La verità sul clima: solo una mente conservatrice può aiutarci

Ho già citato il blog di Fausto Carioti, giornalista di Libero, parlando di clima e cambiamenti climatici. L’autore fa propria la linea editoriale del quotidiano per cui lavora, parlando con molto sarcasmo di verità “scomode” (secondo l’autore) che nessuno-tranne-Libero scrive. Non è una completa falsità, ad esempio le affermazioni di Concita De Gregorio sul nucleare (di cui ho scritto qui): Carioti ne parla nel suo blog e cercando su Google News sembra che nessun quotidiano ne abbia scritto.

Il post del blog è dedicato ad un libro che sta per uscire dal titolo “No slogan. L’eco-ottimismo ai tempi del catastrofismo”, un libro così pieno di verità scomode che è edito da una neonata casa editrice (la Sangel) che “predilige fantasy e temi sociali” (così c’è scritto nel loro sito). Il libro, letto in anteprima dall’autore, dice finalmente la verità sul global warming: la teoria non è stata provata e gran parte delle prove sono state falsificate. Queste premesse hanno il significato di etichettare, nel miglior caso, come ignoranti centinaia se non migliaia di scienziati in tutto il mondo, teorizzando quindi una sorta di complotto globale a cui tutti i centri di ricerca partecipano.

Gli autori parlano del famoso grafico detto “hockey stick” ricordando che è frutto di un errore che non è mai stato ammesso dall’autore. Il sito di climalteranti riporta un’analisi approfondita su questa questione a questo link, traducendo il materiale del famoso sito realclimate. Ma la “chicca” è la seguente, riporto integralmente:

Ma la verità, spiegano Georgiadis, Mariani e Masi, è che «modelli basati sulla stessa tecnologia faticano a prevedere una temperatura al suolo di qui a 5 giorni e le cose vanno peggiorando per previsioni a 15 giorni o a 3 mesi. Non si vede dunque in che modo il problema possa essere superato per le previsioni a 100 anni»

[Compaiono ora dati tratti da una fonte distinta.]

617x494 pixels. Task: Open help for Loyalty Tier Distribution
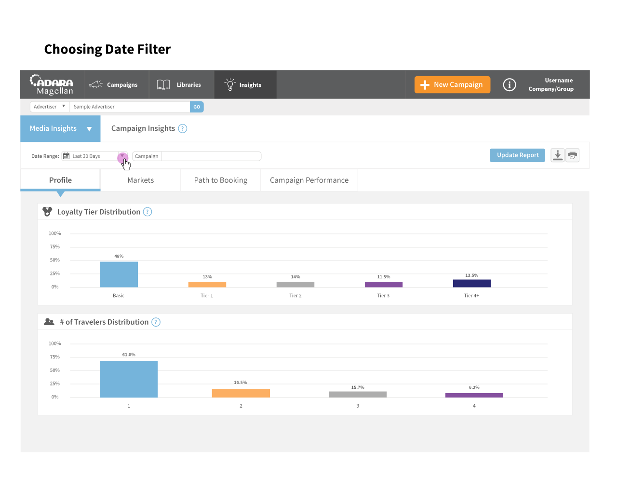point(148,212)
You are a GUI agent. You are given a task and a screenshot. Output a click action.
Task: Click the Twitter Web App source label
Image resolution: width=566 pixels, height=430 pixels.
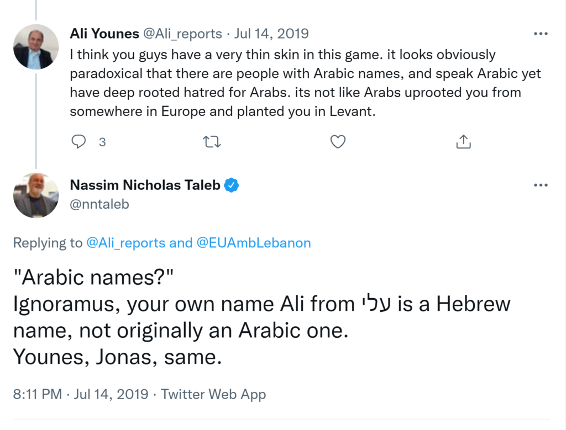[x=213, y=395]
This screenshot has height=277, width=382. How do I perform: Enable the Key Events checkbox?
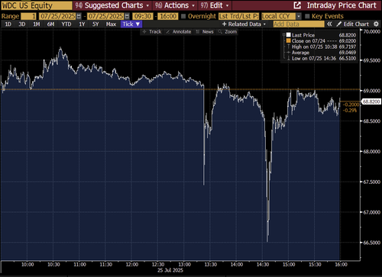click(307, 16)
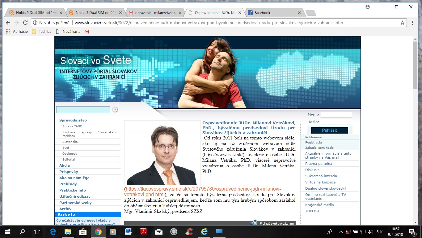
Task: Open the Právna poradňa link
Action: coord(319,164)
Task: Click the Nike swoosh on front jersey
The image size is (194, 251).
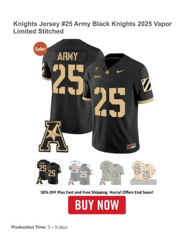Action: [x=121, y=71]
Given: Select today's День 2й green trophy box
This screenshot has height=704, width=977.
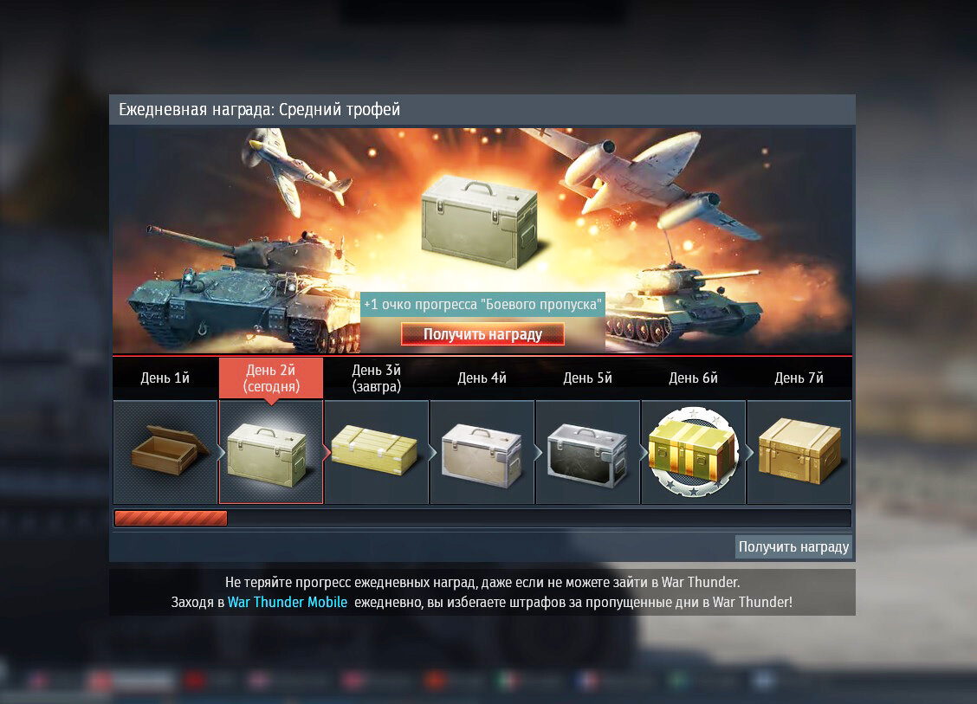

Forse perché non si tratta degli stessi modelli e della stessa richiesta di precisione. Mettere sullo stesso piano una previsione a 5 giorni con una a 100 anni è dilettantismo e sensazionalismo, due caratteristiche molto apprezzatee nello pseudo-giornalismo odierno, a quanto pare. Mi sarebbe piaciuto replicare sul blog di Carioti ma non è possibile farlo. Pazienza.